Goal of the exercise:
Extract precisely the lines of the entries below, from the first line through the line containing "You are a computer-use agent. The".

====== Supplied data

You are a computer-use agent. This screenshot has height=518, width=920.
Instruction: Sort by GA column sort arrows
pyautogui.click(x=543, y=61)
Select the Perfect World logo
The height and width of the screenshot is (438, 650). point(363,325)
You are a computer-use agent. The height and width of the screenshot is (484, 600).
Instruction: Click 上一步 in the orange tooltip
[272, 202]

============

Response for this exercise:
You are a computer-use agent. This screenshot has height=518, width=920.
Instruction: Sort by GA column sort arrows
pyautogui.click(x=543, y=61)
Select the Perfect World logo
The height and width of the screenshot is (438, 650). point(363,325)
You are a computer-use agent. The height and width of the screenshot is (484, 600).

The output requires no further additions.